Before drunk, I spent a weekend in Oxforshire, when I meant to spend it in Devon; both in covetable country houses (provided you don't have to maintain them).  Breaking down on the fast lane of the M5, in rush hour, in the rain, with a 1 month old baby, was not exactly the Friday night desired, but disasters merely turn into adventures in the right company.  The added time with Jane and Charles (H's parents) was especially valuable, as neither of them are currently in the best of health, and both are sources of amazing knowledge and anecdotes from their extensive travels through South America and Asia.

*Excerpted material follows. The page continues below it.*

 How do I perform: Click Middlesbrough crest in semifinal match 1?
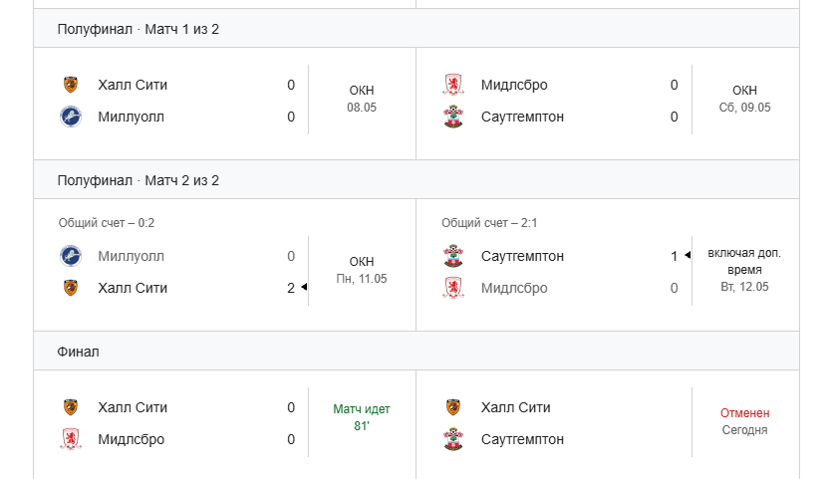453,85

Jane tells great tales in the manner in which only one who was once a Great Beauty can.  Over dinner the provenance of family portraits were discussed: young ladies with babies that appeared as gifts from nowhere; and her great uncle Beau (the beauty), who lost one family fortune, with his horses shod in silver shoes that were nonchalantly left scattered across fields with the comment "plenty more where that came from". There were not.  When she first headed off, immaculately groomed, for married life with Charles, he commented, "Those aren't the shoes that a wife of mine will be wearing where we're going."  And when he saw her white luggage from Harrods, a wedding gift from an old aunt, he told her to send it back and change it for something more practical, "they'll be stolen before they ruined, and they'll attract the wrong sort of attention."  I don't think she missed such things, and I imagine there were always enough occasions for dressing up.

Spending time with H reminds me of what an incredible and intelligent woman she is, in her low key way.  I look forward to spending more time with her and her family in Bangladesh at Christmas.

Last week was a series of social events that seemed to weave one into the other: Cat's private view, Jasper & Simeons' private view, Saskia's design launch, and alcohol fuelled social as the weft.  When I arrived at Exhibition22, there were swarms of police outside, but inside the only buzzing was the crowd.  Apparently, there was a sniper out the back: everyone was quite indifferent to it.  The back window was crazy paved, with a bullet hole, which everyone seemed to think was another art piece.  I later met a Japanese woman who'd been shot in the arm, but the bullets were only ball-bearings, so she came back to the party despite the developing bruise.  There was some interesting art at this show.  I especially liked bed/whirlpool piece: a child sized bed, covered with an old, pink, candlewick bedspread in which there was a vertical slit in the centre, and under which was a whirlpool of dark water.  While it seemed to induce vaginal thoughts in the heads of most of the viewers, it was inspired by the artist's experience as a child of sharing his bed with his bedwetting brother.  To me it had a distinct taste of the tawdry, amplified by its housing in a small room off the main hall, its bareness not dissimilar to that of an old psychiatric hospital.  There was other good stuff: Jasper's painting is developing well, though I preferred the vibrancy of his 30 footer; and the little white men were quite fixating.

Friday was too much.

I paid for it Saturday.

Sunday I went to see "Motorcycle diaries" with S.  I really enjoyed it, though at times it was a little over sentimental in its portrayal of the youthful Che Guevara as a universally fine character without any flaws.  It was filled with charming moments and music that made me smile, despite its overall tragic presentation of South America being viciously stolen from its people.  It also contained some beautifully framed shots that sparkled out of the overall, 1950 feeling of the subdued colour.  S told me about her Friday: somehow she ended up at Dennis Hopper's birthday party, and was invited out by some big film financier.  Unfortunately, he looked like Woody Allen.

These bones seem to be big.  My life must be more a lumbering dinosaur than a delicate, bird of paradise.